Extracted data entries
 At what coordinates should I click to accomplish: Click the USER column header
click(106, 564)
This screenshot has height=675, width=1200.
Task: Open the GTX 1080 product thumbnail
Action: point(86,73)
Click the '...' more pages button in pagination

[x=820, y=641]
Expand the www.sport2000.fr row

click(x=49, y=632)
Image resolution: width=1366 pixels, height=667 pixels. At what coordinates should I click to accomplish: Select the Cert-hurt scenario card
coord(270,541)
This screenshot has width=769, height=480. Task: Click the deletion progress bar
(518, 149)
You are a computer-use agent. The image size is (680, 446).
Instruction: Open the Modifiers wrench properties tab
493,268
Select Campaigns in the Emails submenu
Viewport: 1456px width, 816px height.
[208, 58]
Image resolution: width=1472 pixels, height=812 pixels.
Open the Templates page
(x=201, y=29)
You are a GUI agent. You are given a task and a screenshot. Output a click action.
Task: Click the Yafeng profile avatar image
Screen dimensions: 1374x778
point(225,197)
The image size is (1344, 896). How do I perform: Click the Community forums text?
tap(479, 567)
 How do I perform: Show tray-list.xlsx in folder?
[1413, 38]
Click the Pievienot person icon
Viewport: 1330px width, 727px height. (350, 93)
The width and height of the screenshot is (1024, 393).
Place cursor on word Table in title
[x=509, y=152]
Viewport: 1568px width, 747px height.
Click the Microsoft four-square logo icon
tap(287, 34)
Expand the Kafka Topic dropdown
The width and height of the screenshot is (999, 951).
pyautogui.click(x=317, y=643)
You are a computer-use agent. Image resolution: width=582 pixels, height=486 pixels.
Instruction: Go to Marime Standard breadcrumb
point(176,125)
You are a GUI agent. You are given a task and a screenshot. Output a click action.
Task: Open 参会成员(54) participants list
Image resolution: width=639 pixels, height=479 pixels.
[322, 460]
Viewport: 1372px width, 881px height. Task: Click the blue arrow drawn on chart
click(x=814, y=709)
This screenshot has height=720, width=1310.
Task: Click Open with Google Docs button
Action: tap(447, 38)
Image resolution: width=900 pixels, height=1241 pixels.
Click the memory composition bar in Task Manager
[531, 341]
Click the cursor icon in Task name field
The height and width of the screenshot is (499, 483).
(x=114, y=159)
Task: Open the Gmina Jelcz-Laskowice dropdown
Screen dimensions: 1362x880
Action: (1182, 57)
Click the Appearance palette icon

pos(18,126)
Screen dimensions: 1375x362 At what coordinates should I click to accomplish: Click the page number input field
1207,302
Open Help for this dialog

WHAT IS BEING ASKED — Check each line of the records for the word "computer" and extract those that contain it.

EXERCISE RESPONSE —
You are a computer-use agent. The image size is (680, 446).
You are a computer-use agent. Image resolution: width=582 pixels, height=486 pixels.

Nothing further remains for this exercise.